According to the Times, CMS insists that if an inspector observed a nurse not washing his or her hands while caring for a resident, a lower-level citation was justified “unless there was an actual negative resident outcome, or there was likelihood of a serious resident outcome.” How such a causal relationship between infection-control lapses and “negative” or “serious” resident outcome is to be determined is not explained.

A July memo from CMS discouraged directors of state agencies from issuing daily fines to nursing homes for violations that began before an inspection, advising a one-time fine be issued instead. This one change means that many nursing homes would be protected from accruing fines above the maximum per-instance fine of $20,965, even for mistakes in care that could potentially result in infections and death.

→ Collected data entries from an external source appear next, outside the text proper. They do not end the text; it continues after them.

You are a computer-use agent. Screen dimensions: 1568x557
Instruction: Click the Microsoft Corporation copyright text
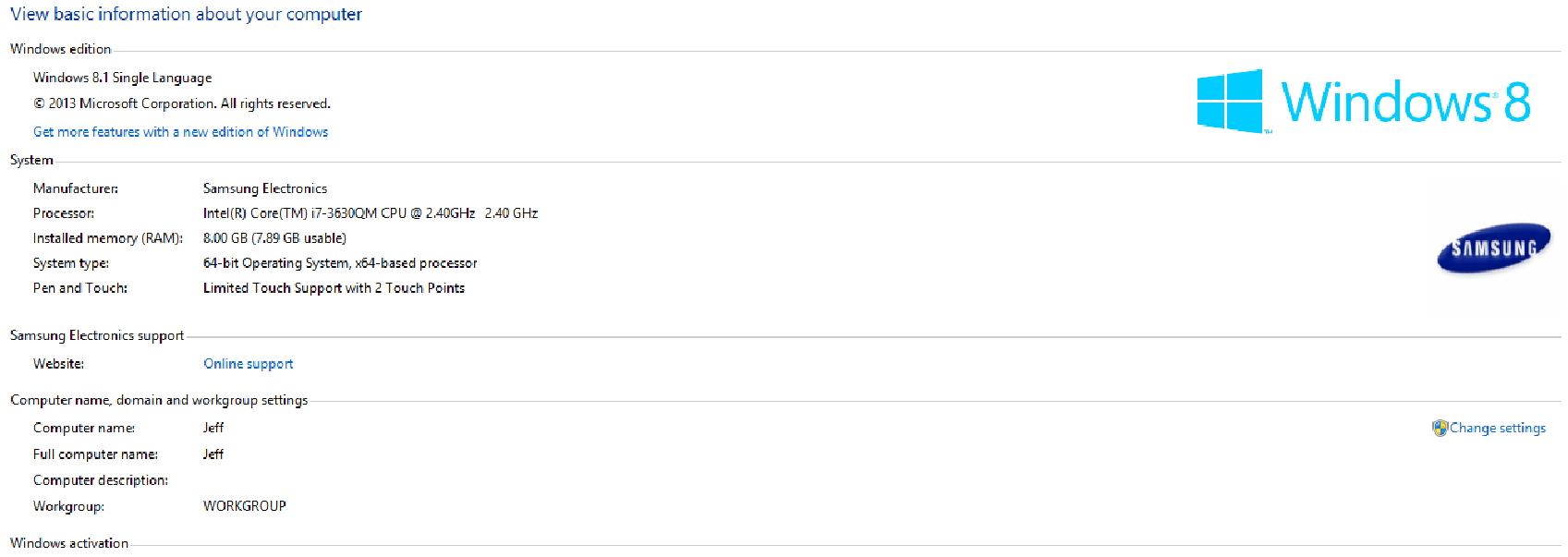tap(182, 103)
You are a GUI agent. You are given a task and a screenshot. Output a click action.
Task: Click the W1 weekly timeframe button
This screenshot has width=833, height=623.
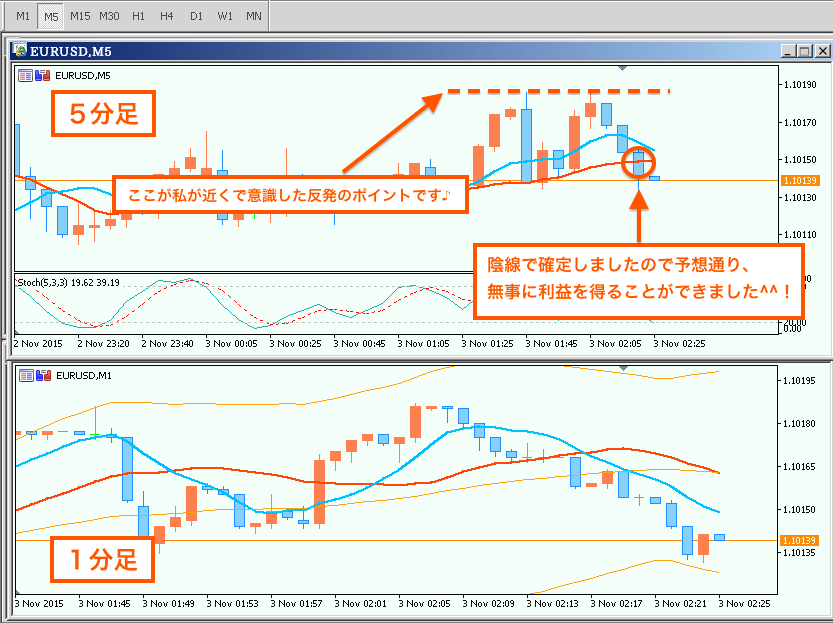(x=225, y=16)
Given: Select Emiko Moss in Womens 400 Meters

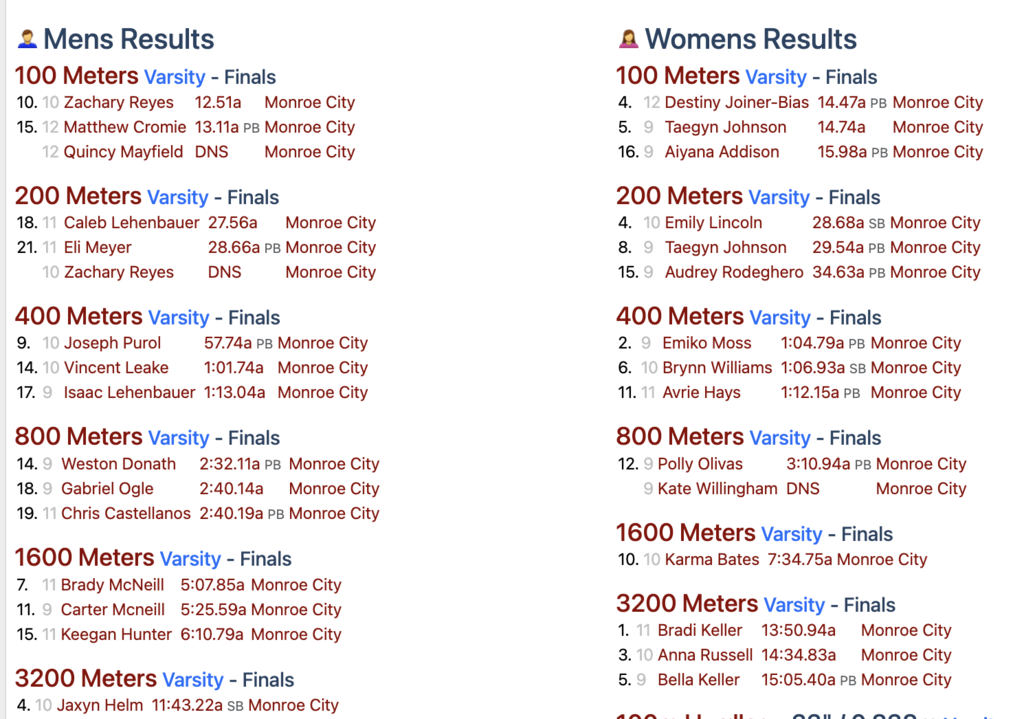Looking at the screenshot, I should click(706, 343).
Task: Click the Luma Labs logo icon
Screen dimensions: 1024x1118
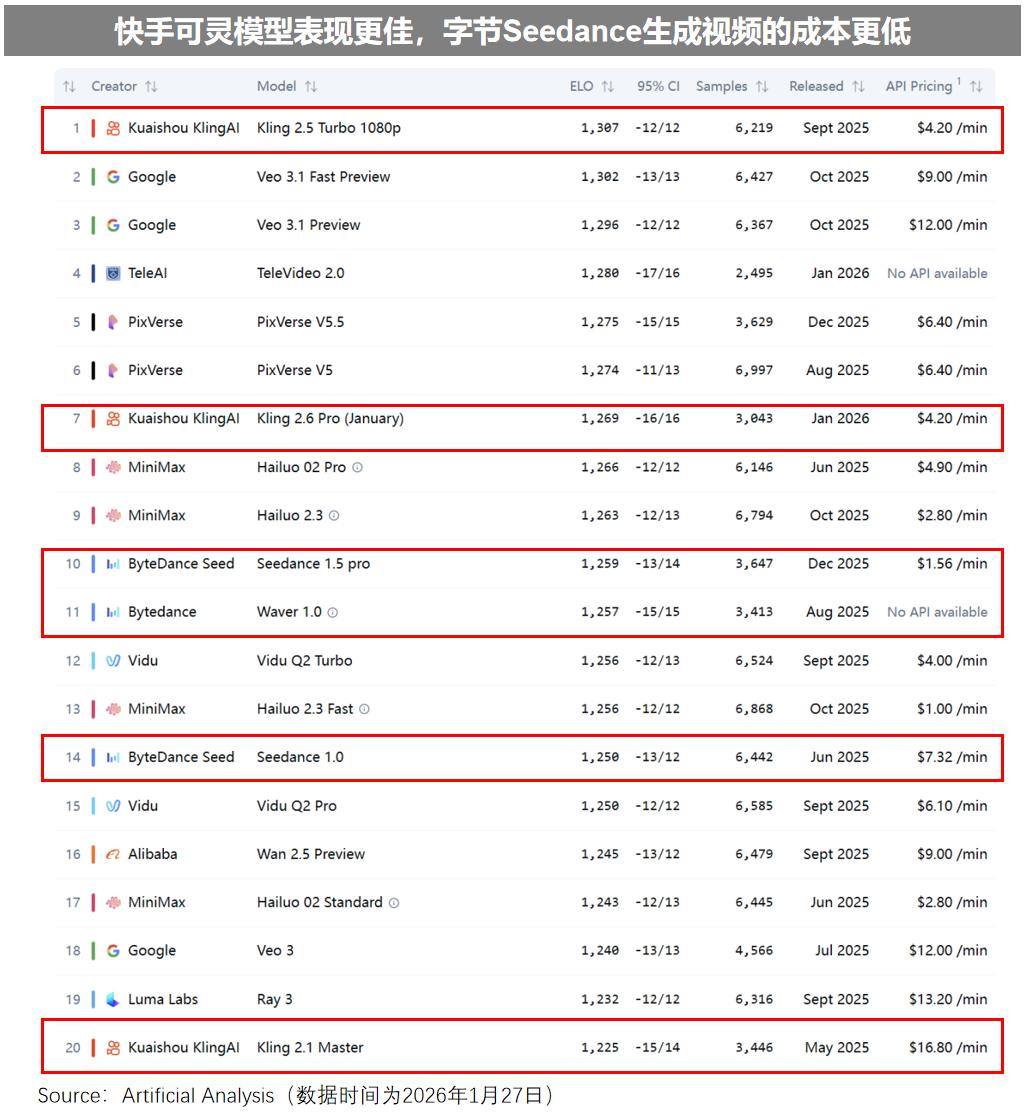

The low wages, poor training and overwork of nursing home staff play a direct role in endangering patient safety. According to inspection records examined by KHN, nurses and aides are often not familiar with basic safety protocols, such as wearing protective clothing when coming into contact with a contagious patient. In a rush to care for a burdensome patient load, basic precautions such as hand washing are often not taken.

Staff who are not paid for sick days are under pressure to come to work sick, further jeopardizing patient health, leading to avoidable accidents and falls, mistreatment, infections, neglect and bedsores. KHN reports on the case of Georgina Morris, a resident of Astoria Nursing & Rehabilitation Center in Sylmar, California in October 2015.

While at Astoria, Morris, 86, became infected with a virulent strain of Clostridium difficile, or C-diff, and was severely dehydrated. Her son James Morris noticed that “workers were coming in and out without washing their hands.” He insisted that she be sent to the hospital, where she was admitted for 10 days.

She has had other flare-ups of the infection requiring rehospitalization, as well as a fecal transplant, in which doctors transplant stool from a healthy patient into her intestines to introduce bacteria that counter the C-diff bacteria.

State inspectors waited for 18 months before investigating her case. Although inspectors found that Astoria workers had not cleaned their hands while treating Georgina Morris, “they could not definitively determine whether she contracted the infection there or before she arrived,” according to KHN.

Although it was the second year in a row that inspectors cited Astoria for substandard inspection control that could potentially harm residents, neither citation resulted in a financial penalty. As more and more seniors require long-term care, government changes to regulations governing nursing homes are part of a deliberate bipartisan policy that threatens the lives of elderly patients while enriching the owners of for-profit facilities.